Through my masters in educational technology I was fortunate enough to go to workshops given by Howard Gardner, Bernie Dodge, and Dr. Milton Chen of the George Lucas Foundation.  I was able to meet people in and out of the educational community – artists, holocaust survivors, humanitarians, museum directors, and people of multicultural backgrounds and concerns.  Filled with all of this knowledge and inspired by these great thinkers and trailblazers, I am highly motivated to create projects that incorporate multimedia with a thirst for learning about the perspectives, beliefs and stories of others. It is my mission to use technology to stimulate collaborative work and inquiry based interaction; to promote a constructivist, resource-based learning environment that encourages critical thinking, team learning, mentoring, and shared inquiry; to integrate library, technology, and classroom curricula; to mentor educators in the creation and implementation of technology-based lesson instruction and student assessment in conjunction with state, library, and technology standards.

Encouraged by the success of my projects and the recognition the projects have earned, I have given professional development courses in the teacher center of my school district for the past four years.  All of the courses I have offered are based on integrating technology into education.  I have offered courses on creating webquests, creating classroom websites, integrating digital video technologies, using web-based technology tools, etc.  I have been very proactive in my district; I am on the technology committee, I am the webmaster for my school; and I know that my knowledge of information literacies and educational technology are well-respected and often tapped into.

Basically, I love to teach and I love to be innovative.  I’m not afraid to dream big, and I have written grants to help my teaching dreams come true. I received mini-grants for the Circle of Life project, the Walls That Talk project, and just last week received a grant from Teaching Tolerance to support the next online shared learning project focusing on child labor and children's rights that is being developed right now in collaboration with my colleague, Beth Williams (art teacher). The grant will allow us to publish a children’s book on the subject of children’s rights.  I am motivated every day by the wonderful children I teach and the amazing colleagues and principal I am fortunate to work with.

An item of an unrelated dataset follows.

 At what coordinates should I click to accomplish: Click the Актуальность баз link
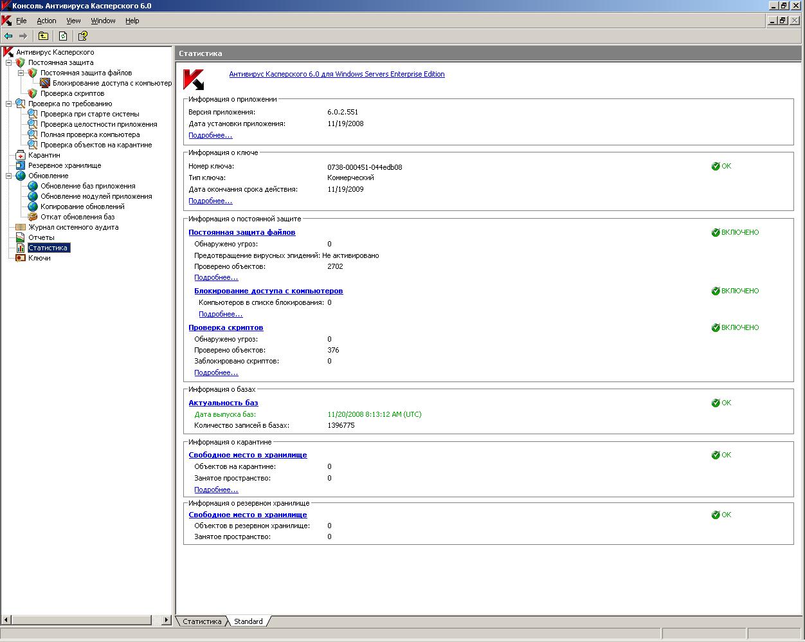click(x=223, y=403)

I have lead workshops at conferences over the past three years.  I have presented workshops in which I have shared the learning outcomes of my online projects at the NSBA Technology & Learning Conference, at NECC, and locally at ASSET (Associated Suffolk Supervisors of Educational Technology) and NYSCATE (NYS Association for Computers & Technology in Education).  I will be presenting this March at ASSET again and in May at the NYLA SLMA Conference (School Library Media Association of the NY Library Association) on integrating technology into the library research program. The opportunities to network, go to workshops, and receive feedback on your own projects at these conferences are so valuable. Professional growth naturally occurs through this type of collegial environment where one has the opportunity to learn about what others are doing as well share what you are doing..

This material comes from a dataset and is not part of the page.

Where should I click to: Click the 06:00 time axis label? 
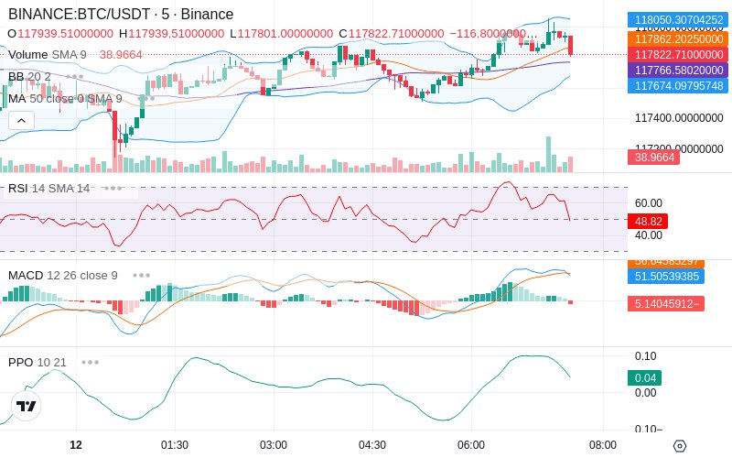click(x=471, y=445)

I have also given workshops at my school to parents and local community members.  As I have mentioned before, I presented the Walls That Talk project to the Herricks Community Coalition, an organization of community members whose mission is to promote tolerance and understanding in the multicultural community I teach in.  I have given workshops to parents on using the Internet and on the research program I lead for fourth and fifth grades in my school.

I remain an active villager at the Electronic Educational Village, Through the EEV I continue to meet new teachers, get new ideas and set up new collaborations, as I am doing now with the child labor project I previously mentioned: 

From the EEV April 2005 Online Calendar:

Chivy Sok, Human Rights
Presenters: Chivy Sok, B. Schneiderman, K. Kliegman
Location: C.W. Post in Room 314, B. Davis Schwartz Library (2nd floor)
Time: 9:00 AM-5:00 PM

Chivy Sok, a child in the Killing Fields in Cambodia and since then a human rights activitist, will conduct an all day workshops (counts as two for those of you in T.E.A.M.). She will work with up to 20 upper elementary, middle, and high school teachers who want to address this tough topic with their students. She said she wants only passionate teachers, not just mildly curious ones.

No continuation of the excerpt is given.